The river came to us and met us at her banks, midday and summer hot, we had only to approach her like disciples with our faith in her and find our place (which seemed designed for us, divined for us) where she came flush with the land, a mossy patch of soil leveling there with the freshwaters. we laid a thin blanket down and had submarines for lunch with cuts of avocado and alfalfa and cream cheese on bread. we used the sub wrappings as plates and we talked. there was my older brother, m&m (my niece), Skipper the dog, and me. they were on their way to Tahoe from the Bay, and thought of me and stopped by for lunch. i decided on the river cause i had not seen my niece in so long, and i wanted us to have a peaceful place to reconnect. besides a few river rats around us (i mean locals who were mostly friendly albeit boisterous), we were all enfolded there into the pastoral scene as if we had been painted in by a master, in oils and acrylics on canvas. nothing here could or would speak to the frenetic city behind us or the insane politics of the world. we had shade from the heat and a chance to show one another the kindnesses of a decade ago. i cannot believe i lost her for so long, the greater part of which I can attribute to life’s path, problems and poor choices i made. while they were trying to raise a family in the twenty-first century, i was literally falling and climbing and slipping and reinventing myself and trying to manage in a world which i didn’t think really wanted me. i seemed to have marginalized myself, but it wasn’t all my fault. it was just my life. and nobody was really blaming anyone, but the river between us could not be forded back then.

now we found ourselves on the same banks, reunited, and i had my lucky break after several years of remedying the mischief of my life and lifestyle, involved in many decent and useful causes these days, full of purpose these days. i got the chance to speak my truth, and m&m got hers, and i had a wonderful listen while my brother her father sat between us and the dog at our feet, panting in the heat. my brother and sister (in-law) have done a fine job parenting as anyone could do. i am grateful to them, not having made that commitment myself. anyway i can be a part of the family, is good enough for me, anyway i can help. today it means not being demanding or complaining or selfish, just staying open to any opportunity may come along, for i love them and that’s all i know. i was not so attentive to my family in my twenties or even in my thirties, so overwhelmed was i by my own life. and unhappy or depressed some of the time. vices and habits and poor choices in company. you know the story. i may be at fault for many things, but not for becoming who i am today.

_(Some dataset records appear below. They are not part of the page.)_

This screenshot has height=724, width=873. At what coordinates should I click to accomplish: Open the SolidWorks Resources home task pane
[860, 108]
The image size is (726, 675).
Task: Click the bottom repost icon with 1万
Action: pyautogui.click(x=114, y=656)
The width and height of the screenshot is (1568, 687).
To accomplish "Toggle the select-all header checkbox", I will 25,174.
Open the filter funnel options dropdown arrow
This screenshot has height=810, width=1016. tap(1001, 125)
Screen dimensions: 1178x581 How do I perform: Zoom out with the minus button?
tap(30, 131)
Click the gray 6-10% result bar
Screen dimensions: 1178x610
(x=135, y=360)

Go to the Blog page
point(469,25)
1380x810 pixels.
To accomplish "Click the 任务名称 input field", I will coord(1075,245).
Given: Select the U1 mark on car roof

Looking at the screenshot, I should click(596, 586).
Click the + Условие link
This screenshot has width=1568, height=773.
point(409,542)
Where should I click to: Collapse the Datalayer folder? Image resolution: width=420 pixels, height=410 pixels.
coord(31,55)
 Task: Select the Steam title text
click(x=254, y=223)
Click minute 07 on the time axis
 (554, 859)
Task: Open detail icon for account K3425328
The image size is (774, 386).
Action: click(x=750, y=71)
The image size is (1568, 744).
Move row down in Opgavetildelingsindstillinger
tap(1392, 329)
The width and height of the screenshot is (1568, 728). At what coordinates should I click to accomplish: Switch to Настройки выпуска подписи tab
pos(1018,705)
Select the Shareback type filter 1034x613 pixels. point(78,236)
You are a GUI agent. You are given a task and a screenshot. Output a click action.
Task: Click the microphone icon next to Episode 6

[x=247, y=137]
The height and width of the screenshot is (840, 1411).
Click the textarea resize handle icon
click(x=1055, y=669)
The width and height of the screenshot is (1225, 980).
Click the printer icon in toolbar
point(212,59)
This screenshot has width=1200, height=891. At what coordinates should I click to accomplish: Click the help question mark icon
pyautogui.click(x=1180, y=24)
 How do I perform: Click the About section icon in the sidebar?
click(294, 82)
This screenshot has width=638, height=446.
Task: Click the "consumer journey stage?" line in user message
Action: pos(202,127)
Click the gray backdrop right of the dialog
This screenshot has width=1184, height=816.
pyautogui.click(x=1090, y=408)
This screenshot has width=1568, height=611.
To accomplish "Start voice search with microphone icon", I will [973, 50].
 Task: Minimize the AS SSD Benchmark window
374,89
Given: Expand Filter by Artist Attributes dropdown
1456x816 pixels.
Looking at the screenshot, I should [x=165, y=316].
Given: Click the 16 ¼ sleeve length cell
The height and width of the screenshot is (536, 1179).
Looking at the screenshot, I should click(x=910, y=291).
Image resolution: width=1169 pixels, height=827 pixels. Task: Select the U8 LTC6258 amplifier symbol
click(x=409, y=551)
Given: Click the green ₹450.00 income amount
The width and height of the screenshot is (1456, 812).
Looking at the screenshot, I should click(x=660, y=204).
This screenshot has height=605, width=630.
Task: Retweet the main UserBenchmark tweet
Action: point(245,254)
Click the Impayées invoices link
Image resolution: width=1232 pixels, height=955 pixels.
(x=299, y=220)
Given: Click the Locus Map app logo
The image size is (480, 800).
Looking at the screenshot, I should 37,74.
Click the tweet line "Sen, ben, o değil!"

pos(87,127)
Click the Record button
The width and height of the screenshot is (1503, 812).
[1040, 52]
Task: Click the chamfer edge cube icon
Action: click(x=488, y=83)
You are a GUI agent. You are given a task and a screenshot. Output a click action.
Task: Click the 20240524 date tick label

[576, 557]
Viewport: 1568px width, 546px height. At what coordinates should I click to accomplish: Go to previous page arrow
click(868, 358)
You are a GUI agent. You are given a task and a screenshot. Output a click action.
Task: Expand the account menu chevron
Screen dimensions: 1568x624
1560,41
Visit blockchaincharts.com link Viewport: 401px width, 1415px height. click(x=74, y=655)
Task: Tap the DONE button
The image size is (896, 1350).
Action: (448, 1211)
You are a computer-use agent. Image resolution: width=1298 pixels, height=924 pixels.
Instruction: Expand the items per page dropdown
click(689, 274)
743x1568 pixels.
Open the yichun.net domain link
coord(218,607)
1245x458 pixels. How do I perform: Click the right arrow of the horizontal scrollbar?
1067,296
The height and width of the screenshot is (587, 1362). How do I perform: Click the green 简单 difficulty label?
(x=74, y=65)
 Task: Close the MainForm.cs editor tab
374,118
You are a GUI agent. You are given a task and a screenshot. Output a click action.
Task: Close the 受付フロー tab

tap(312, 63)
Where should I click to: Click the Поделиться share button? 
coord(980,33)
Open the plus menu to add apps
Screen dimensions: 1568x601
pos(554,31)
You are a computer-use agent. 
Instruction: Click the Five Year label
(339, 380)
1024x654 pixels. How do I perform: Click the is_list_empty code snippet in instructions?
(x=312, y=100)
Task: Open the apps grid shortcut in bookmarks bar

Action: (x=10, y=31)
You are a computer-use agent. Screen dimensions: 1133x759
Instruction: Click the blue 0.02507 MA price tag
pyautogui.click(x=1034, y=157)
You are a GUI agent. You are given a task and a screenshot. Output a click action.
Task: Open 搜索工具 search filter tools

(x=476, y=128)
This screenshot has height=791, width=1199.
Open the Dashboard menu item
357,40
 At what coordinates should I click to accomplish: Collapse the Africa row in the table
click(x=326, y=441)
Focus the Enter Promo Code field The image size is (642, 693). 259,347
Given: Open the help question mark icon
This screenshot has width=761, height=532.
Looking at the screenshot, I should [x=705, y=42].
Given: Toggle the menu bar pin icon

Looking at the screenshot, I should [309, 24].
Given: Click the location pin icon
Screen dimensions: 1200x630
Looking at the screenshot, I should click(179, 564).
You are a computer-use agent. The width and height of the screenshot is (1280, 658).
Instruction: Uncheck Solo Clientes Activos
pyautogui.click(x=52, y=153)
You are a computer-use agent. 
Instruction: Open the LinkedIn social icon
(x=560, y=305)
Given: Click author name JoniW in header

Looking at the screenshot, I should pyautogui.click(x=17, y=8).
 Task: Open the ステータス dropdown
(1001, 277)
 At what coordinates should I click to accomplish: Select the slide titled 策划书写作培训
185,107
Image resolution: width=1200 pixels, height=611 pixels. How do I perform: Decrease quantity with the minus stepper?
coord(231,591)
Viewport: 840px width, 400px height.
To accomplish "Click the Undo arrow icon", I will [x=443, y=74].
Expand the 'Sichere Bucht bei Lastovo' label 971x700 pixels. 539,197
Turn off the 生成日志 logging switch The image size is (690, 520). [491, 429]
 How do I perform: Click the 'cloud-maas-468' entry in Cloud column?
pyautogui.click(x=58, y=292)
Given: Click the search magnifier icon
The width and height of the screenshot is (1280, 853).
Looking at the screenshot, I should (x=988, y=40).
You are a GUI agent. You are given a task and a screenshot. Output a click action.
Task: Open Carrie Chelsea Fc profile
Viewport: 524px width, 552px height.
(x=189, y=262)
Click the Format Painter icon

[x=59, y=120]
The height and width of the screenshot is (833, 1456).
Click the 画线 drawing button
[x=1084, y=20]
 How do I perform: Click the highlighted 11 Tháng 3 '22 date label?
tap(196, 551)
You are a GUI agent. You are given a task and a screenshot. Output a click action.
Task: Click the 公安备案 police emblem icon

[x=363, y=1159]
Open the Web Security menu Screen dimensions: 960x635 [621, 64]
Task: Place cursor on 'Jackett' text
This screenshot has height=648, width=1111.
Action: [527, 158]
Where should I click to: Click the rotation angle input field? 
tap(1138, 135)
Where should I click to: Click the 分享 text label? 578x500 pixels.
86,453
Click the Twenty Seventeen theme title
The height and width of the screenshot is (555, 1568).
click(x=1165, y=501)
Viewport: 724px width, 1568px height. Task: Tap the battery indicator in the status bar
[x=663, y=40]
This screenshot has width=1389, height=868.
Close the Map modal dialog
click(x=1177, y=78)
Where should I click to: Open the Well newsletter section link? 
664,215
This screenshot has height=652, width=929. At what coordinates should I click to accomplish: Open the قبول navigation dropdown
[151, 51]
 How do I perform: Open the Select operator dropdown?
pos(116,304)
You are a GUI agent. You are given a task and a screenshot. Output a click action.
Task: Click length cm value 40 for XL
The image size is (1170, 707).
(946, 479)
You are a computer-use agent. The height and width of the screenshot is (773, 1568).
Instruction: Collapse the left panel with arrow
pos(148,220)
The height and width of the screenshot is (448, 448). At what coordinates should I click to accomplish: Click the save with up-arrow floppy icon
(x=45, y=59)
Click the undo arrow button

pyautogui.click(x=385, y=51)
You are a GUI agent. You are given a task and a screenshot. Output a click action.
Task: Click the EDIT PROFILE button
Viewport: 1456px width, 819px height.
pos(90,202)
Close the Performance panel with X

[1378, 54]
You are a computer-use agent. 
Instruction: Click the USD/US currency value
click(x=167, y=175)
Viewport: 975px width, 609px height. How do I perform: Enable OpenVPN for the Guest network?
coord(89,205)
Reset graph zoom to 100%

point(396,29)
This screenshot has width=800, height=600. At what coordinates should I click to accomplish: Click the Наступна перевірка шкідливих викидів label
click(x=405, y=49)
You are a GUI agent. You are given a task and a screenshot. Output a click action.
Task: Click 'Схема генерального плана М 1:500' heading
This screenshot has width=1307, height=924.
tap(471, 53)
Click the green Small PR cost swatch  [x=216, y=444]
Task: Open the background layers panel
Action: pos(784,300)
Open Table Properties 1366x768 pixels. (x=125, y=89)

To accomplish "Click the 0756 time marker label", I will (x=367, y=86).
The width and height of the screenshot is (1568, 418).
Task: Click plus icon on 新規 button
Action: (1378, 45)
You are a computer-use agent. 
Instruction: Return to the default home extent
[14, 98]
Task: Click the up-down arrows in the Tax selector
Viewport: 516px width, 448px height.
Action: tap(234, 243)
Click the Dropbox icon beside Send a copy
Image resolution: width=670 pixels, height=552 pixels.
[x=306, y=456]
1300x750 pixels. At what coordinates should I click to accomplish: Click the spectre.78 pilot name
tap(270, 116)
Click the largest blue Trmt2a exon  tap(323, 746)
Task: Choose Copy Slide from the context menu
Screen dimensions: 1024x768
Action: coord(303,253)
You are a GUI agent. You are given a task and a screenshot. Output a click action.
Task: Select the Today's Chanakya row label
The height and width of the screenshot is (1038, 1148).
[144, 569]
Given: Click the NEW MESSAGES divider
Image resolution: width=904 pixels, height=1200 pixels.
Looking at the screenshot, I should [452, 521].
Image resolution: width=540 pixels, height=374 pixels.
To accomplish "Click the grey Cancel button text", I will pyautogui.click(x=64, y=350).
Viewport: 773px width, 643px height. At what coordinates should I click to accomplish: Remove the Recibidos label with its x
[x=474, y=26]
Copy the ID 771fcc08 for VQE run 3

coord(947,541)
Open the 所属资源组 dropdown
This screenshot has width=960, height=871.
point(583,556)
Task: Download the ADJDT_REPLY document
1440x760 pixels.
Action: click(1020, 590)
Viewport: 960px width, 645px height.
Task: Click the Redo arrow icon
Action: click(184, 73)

so here we are, the past behind us, making what we can of our moment together. i didn’t seem to think we had much in common anymore, me and my family. but i learned in truth, by my experience (such is truth) that when you have blood in common, that alone is the mark which oughta draw you together; blood alone oughta bring out the best in us. to be there for family no matter how incongruent your aims, how varied your pursuits, how rocky the terrain of your individual temperaments. you show yourself (when welcome) and give of yourself as only you can. i may not be any great success of any kind, yet i have survived a sometimes cold and callous world, city life, and the effects of an often misguided sense of my place in it all. so i am blessed to reach out and be received. we had a nice lunch. we had a nice talk. we saw a sea creature surfacing every half minute for air, as it plodded upriver. it was unusual and mysterious. My brother and niece were both worried that it needed salt water to survive. Skipper the dog met a friend. the river rats began splashing about just down from us. the sun reached the top of the sky and looked down. it could not quite find us. we packed up to go. i believe this is as good a new beginning as any. my niece she seemed unsure at first, and i was a bit anxious, but walking back to the car beside her i felt the good feeling with them, knowing we are blood, we have good history, and there’s hope – the sun has found us now – and nothing means more to me than this.